Adhesion, atomic structure, and bonding at theAl(111)/α−Al2O3(0001)interface: A first principles study

Abstract

We have performed a series of ab initio calculations to determine the atomic structure, ideal work of adhesion $({\mathcal{W}}_{\mathrm{ad}\mathrm{}}),$ and bonding character of the $\mathrm{Al}(111)/\ensuremath{\alpha}\ensuremath{-}{\mathrm{Al}}_{2}{\mathrm{O}}_{3}(0001)$ interface. Six candidate interface geometries were considered, including Al and O terminations of the oxide. Minimization of the Hellman-Feynman forces resulted in substantial changes to the atomic structure of the metal near the interface, wherein some atoms adopted positions consistent with a continuation of the oxide's Al-sublattice crystal structure across the interface. Consequently, the lowest-energy structures (i.e., having the largest ${\mathcal{W}}_{\mathrm{ad}\mathrm{}})$ are those that facilitate this ``oxide extension'' mechanism.
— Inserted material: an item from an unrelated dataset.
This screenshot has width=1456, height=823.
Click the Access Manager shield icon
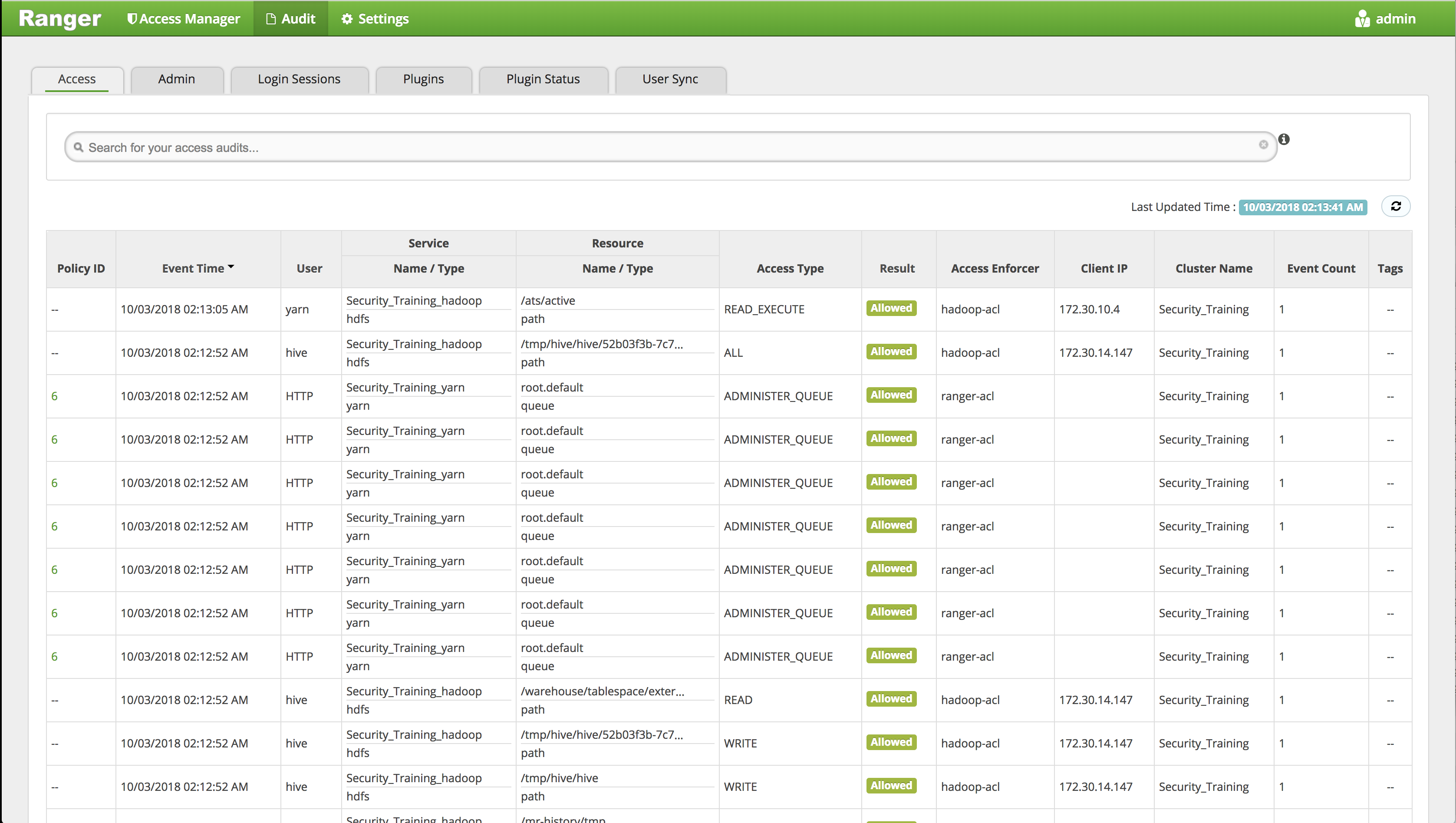point(132,19)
By applying several methods of analysis we have thoroughly characterized the electronic structure and have determined that Al-O bonds constitute the primary interfacial bonding interaction. These bonds are very similar to the cation-anion bonds found in the oxide bulk and are mainly ionic, yet maintain a small amount of covalent character. In addition, there is evidence of metal-cation bonding at the optimal Al-terminated interface. Taking into account recent theoretical and experimental evidence suggesting an Al termination of the clean oxide surface, our calculations predict ${\mathcal{W}}_{\mathrm{ad}\mathrm{}}=1.36{\mathrm{J}/\mathrm{m}}^{2}$ [local density approximation (LDA)] and 1.06 ${\mathrm{J}/\mathrm{m}}^{2}$ [generalized gradient approximation (GGA)] for the optimal Al-terminated structure, which are in good agreement with the experimental value of 1.13 ${\mathrm{J}/\mathrm{m}}^{2}$ as scaled to 0 K. These values are approximately an order of magnitude smaller than what is found for the optimal O-terminated interface: 10.70 ${\mathrm{J}/\mathrm{m}}^{2}$ (LDA) and 9.73 ${\mathrm{J}/\mathrm{m}}^{2}$ (GGA). Although cleavage preferentially occurs at the interface for the Al termination, strong bonding at the O-terminated interface favors cleavage within the metal.